Monday, March 31, 2008

Decisions

This is the worst day ever, and who knows how long that feeling will last. When I feel upset, I have a hard time functioning. These last few days have been especially hard - I have no appetite, I can't sleep, my stomach is in knots. I feel the weight of this decision bearing down on me with no clear answer in sight. My head and my heart are telling me two very different things, and I'm trying to balance between protecting myself from further hurt and still being able to forgive. I feel as confused as I've ever been. How can someone say they love you and then be envisioning another relationship? How can that be real love? When something happens that changes everything you thought you knew, that challenges the security you felt, how do you move past it?
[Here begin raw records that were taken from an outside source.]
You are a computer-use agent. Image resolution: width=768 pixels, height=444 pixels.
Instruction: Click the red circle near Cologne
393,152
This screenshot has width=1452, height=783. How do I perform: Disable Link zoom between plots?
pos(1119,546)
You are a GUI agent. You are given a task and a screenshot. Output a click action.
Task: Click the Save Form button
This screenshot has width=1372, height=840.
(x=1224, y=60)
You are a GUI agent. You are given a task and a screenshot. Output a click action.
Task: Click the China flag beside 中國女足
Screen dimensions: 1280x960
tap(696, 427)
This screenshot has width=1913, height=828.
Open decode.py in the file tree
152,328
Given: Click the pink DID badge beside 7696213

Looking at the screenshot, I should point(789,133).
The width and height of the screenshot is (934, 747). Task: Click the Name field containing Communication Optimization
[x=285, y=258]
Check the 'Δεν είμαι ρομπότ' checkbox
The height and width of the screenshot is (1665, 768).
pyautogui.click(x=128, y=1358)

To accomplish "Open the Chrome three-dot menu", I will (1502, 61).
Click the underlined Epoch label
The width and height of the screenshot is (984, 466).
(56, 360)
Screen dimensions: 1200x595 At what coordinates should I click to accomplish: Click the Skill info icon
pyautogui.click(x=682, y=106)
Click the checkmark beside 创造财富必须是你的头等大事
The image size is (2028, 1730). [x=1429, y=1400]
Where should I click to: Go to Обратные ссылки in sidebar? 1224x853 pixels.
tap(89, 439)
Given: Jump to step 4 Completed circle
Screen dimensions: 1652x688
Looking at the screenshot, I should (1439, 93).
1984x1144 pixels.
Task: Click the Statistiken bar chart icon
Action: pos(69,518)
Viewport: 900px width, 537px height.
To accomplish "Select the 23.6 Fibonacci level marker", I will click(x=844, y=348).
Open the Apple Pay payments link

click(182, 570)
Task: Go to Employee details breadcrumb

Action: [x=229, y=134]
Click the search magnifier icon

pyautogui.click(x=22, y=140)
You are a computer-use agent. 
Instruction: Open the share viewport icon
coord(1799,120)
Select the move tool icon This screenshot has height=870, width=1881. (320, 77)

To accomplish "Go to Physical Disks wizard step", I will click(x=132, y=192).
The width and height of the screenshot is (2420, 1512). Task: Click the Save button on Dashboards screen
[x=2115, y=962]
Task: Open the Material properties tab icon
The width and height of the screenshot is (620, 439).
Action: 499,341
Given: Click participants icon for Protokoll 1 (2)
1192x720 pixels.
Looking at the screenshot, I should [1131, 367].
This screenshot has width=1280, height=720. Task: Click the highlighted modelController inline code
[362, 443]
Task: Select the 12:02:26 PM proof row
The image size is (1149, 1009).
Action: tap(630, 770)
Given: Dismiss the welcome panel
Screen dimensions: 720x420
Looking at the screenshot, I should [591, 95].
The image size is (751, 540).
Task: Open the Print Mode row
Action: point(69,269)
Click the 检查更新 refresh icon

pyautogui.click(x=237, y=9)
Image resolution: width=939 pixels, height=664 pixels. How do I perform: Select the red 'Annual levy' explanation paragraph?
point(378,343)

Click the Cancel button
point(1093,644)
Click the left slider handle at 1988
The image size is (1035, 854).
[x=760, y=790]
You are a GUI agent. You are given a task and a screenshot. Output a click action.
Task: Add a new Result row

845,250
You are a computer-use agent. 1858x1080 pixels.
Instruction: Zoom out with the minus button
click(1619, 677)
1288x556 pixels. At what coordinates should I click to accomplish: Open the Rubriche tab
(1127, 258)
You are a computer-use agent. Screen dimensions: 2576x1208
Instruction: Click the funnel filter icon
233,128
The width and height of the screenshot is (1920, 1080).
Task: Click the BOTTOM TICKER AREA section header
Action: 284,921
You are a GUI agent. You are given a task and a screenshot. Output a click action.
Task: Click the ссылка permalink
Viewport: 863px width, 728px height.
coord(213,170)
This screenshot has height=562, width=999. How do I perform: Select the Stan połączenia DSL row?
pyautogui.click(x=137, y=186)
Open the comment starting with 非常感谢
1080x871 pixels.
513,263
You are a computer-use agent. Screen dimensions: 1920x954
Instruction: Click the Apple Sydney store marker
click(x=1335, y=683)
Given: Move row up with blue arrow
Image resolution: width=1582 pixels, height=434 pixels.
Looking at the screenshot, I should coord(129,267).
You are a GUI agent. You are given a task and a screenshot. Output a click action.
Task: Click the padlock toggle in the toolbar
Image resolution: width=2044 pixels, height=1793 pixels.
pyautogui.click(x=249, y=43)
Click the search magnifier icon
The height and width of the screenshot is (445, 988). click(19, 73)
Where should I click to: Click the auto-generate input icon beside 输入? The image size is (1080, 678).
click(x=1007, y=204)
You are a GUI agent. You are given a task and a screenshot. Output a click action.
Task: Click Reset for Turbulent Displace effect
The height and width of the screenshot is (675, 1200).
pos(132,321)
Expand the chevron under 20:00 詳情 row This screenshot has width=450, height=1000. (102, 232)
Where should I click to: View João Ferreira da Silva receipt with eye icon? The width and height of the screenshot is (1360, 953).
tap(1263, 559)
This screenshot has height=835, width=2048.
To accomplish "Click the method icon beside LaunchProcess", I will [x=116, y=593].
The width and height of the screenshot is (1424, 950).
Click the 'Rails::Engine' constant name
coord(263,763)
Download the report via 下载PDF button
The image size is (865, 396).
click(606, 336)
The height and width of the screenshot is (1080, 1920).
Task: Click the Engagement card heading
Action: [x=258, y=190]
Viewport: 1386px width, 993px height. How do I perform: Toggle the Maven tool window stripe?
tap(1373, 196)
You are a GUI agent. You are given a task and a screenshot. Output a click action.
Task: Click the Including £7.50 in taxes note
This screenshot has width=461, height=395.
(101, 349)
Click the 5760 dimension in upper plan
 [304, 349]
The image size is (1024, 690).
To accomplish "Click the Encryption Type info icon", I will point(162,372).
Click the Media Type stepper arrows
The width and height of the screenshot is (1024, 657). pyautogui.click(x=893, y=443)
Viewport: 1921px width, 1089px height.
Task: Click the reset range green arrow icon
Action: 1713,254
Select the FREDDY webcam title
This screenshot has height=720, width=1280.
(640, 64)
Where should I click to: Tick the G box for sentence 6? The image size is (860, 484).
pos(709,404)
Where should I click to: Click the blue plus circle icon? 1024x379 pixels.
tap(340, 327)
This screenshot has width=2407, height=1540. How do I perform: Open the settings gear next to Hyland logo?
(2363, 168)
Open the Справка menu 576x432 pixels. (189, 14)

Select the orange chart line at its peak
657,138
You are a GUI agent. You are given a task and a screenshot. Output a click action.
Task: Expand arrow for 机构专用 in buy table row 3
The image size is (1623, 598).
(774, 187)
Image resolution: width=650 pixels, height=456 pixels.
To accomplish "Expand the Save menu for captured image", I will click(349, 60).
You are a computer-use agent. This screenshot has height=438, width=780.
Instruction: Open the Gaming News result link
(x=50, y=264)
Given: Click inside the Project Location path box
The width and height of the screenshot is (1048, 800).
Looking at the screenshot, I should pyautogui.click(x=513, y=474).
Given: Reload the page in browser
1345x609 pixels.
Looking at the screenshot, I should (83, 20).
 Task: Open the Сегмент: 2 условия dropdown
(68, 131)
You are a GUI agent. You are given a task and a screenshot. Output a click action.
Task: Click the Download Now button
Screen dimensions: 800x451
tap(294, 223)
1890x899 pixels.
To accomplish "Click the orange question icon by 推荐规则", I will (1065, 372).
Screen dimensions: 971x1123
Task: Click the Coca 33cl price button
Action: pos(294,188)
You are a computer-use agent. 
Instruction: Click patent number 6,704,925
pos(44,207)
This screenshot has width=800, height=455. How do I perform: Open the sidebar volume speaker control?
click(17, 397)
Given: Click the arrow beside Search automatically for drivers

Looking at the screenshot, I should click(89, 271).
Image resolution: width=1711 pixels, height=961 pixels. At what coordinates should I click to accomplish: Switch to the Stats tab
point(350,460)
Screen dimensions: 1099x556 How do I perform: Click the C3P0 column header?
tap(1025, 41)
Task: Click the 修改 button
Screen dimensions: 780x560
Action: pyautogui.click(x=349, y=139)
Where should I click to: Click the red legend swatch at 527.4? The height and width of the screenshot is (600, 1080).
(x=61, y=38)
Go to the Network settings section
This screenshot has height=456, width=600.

I don't know any of the answers to these questions, and I won't write anything else about this. I know that without the support of some very good friends I would be in a much worse place right now. The person I most want consoling from is the one person I can't face, and it has been so important to have friends who will just listen. So thanks to those of you who have been there.

"I start to forget how my heart gets torn, when that hurt gets thrown, feeling like you can't go on." - David Gray

3 comments:

The Odell Yodel said...

I'm sorry to hear you are having a tough time. I don't much about the situation, but if you need a fresh set of ears... I am here.

Anonymous said...

Hey Lindsay. I've just returned from frolicking with chipmunks and getting cactus thornes stuck in my fingers to read this very sad entry. I am sorry to not be home and know what is happening, but I hope these feelings of hurt and confussion don't last. I'm home tomorrow, and I hope I can help.

Sending you thoughts of happy chipmunk frolicking . . .

KJW said...

Cunte, E-Bot and I like to propose "10 foot [animal] vs. 10 foot [animal] in a fight to the death - who would win?" challenges. In this case, it might be 10-foot heart vs. 10-foot mind. But then again, maybe they can work together, and it might not be that.

Anyway, L. Bud, no matter what decision you make, you will be feeling better soon. I know you'll get through it.